Introduction

Biomarkers in clinical medicine are typically employed to gauge severity of disease, prognosis and to monitor response to treatment [1]. Some common biomarkers used in clinical medicine include lactate to assess tissue hypoperfusion in sepsis or the use of troponin for cardiac tissue injury. More specific biomarkers in the field of medical toxicology include the use of carboxyhemoglobin (COHb) in carbon monoxide (CO) poisoning or an acetylcholinesterase activity level to gauge severity of organophosphate poisoning [2,3]. However, despite the prevalent use of these known biomarkers, their performance characteristics have been shown not to be reliable. Blood-based biomarkers should be highly dynamic with their diagnostic performance varying on internal and external changes. One exciting biomarker that have gained increased traction is the use of cell-free DNA (cfDNA).

The main source of cfDNA is active secretion from cells and can also be released upon cell death. cfDNA are derived from either nuclear cfDNA (n-cfDNA) or mitochondrial cfDNA (mt-cfDNA) [4]. Early research with cfDNA was in the field of oncology to detect specific sequences or mutations to guide chemotherapy for patients as rapidly dividing cells often release cfDNA [5,6]. CfDNA has also served a role in the prognosis of disease progression and as a response to treatment in other diseases.

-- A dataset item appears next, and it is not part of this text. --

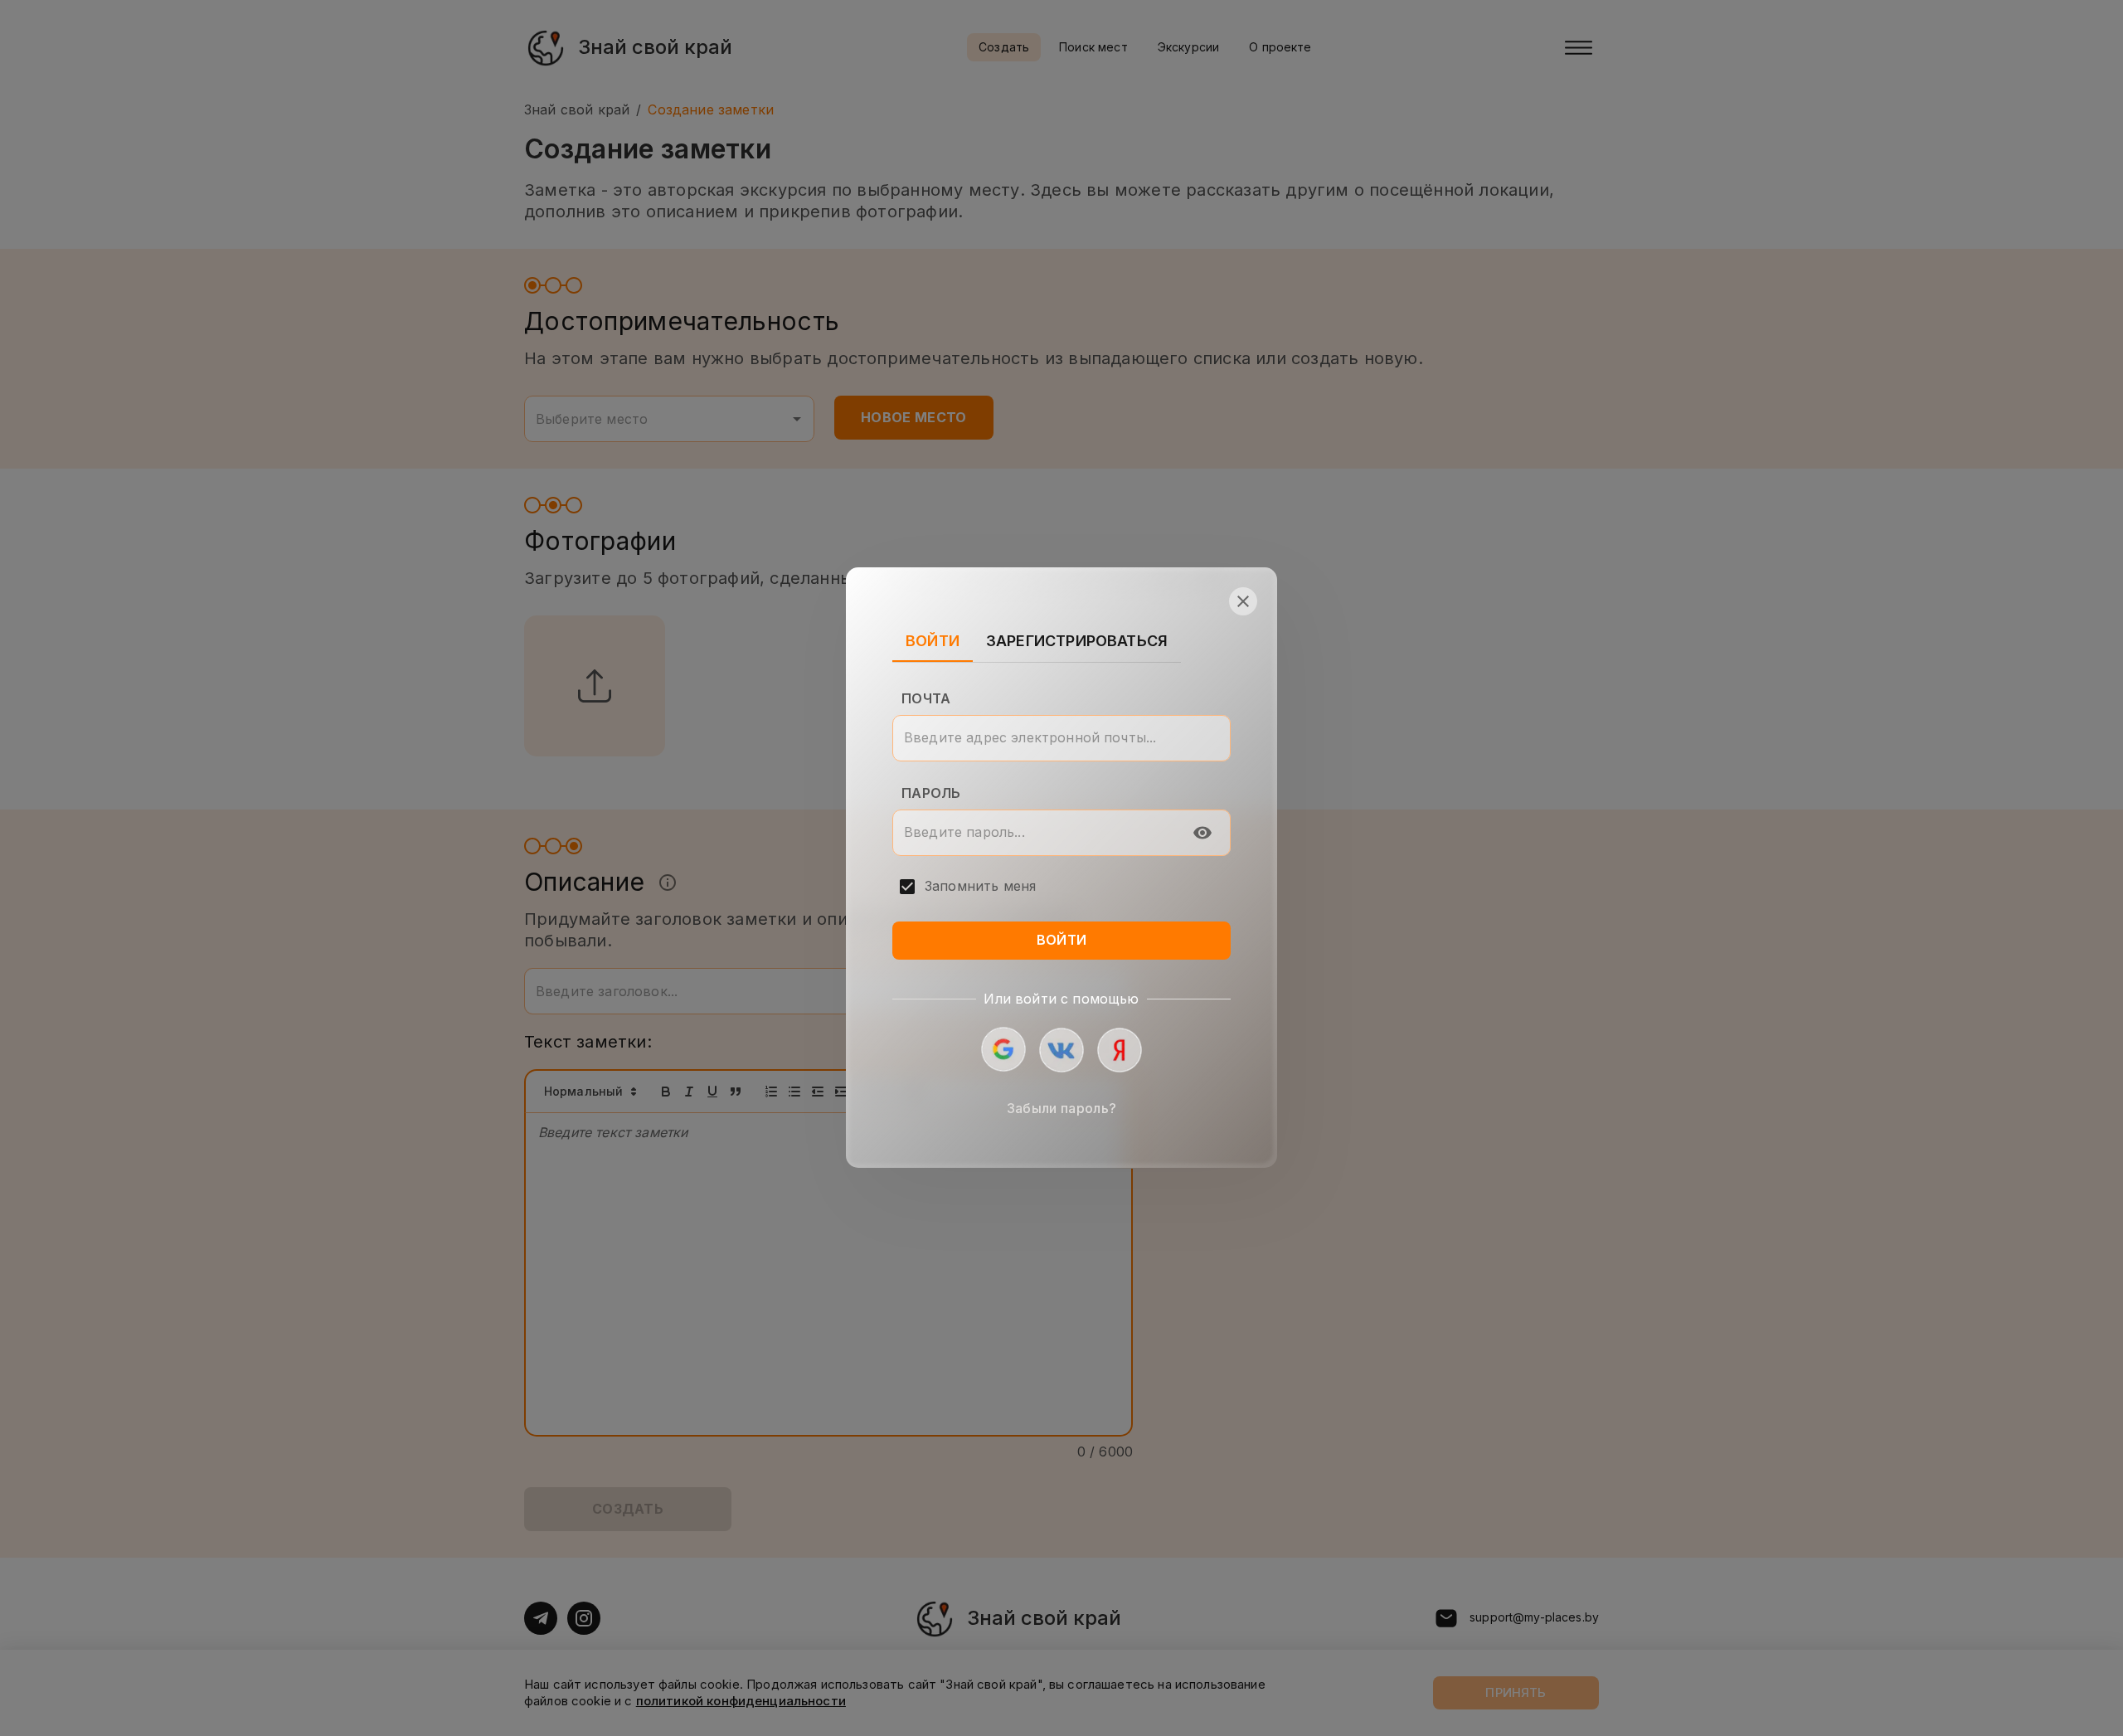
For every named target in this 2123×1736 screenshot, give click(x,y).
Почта (925, 698)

There is also controversy that cfDNA may also act as damage-associated molecular patterns (DAMPs) that can lead to sterile inflammation. While inflammation can have positive benefits such as tissue repair in the acute phase, long-term inflammation can lead to neurogenerative diseases and autoimmune diseases [7]. While it is possible cfDNA may directly lead to inflammation, data from supporting studies conclude that cfDNA does not directly contribute to disease progression but more likely serves as a biomarker of cellular stress or cell death [8,9].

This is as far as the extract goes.